"""

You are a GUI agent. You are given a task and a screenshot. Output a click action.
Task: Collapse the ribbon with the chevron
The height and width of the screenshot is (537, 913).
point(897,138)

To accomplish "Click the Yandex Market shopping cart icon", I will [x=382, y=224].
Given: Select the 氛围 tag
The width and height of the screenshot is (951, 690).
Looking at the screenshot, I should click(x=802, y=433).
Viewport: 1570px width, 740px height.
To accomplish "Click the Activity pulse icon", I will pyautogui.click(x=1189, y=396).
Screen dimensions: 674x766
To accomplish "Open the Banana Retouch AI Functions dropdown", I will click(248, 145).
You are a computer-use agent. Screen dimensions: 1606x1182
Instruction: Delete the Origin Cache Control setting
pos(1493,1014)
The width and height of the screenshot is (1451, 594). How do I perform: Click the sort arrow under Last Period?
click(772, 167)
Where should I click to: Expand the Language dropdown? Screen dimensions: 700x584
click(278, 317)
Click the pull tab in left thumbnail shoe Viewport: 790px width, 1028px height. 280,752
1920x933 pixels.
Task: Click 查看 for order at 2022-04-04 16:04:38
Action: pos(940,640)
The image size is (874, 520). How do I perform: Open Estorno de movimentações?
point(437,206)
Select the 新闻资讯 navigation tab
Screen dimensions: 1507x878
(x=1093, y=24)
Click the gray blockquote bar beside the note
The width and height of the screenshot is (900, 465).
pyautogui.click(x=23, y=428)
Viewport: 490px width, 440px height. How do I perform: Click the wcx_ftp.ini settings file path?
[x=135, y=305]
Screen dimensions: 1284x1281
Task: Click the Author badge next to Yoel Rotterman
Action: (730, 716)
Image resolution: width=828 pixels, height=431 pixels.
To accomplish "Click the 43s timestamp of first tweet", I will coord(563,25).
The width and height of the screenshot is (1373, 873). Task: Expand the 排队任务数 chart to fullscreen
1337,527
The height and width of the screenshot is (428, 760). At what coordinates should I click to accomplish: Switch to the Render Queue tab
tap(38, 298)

"""

▶ _What is required_: Scan the entries above for the word "icon", then copy every line in which it occurs.

▶ _Result of the task_:
To accomplish "Click the Yandex Market shopping cart icon", I will [x=382, y=224].
To accomplish "Click the Activity pulse icon", I will pyautogui.click(x=1189, y=396).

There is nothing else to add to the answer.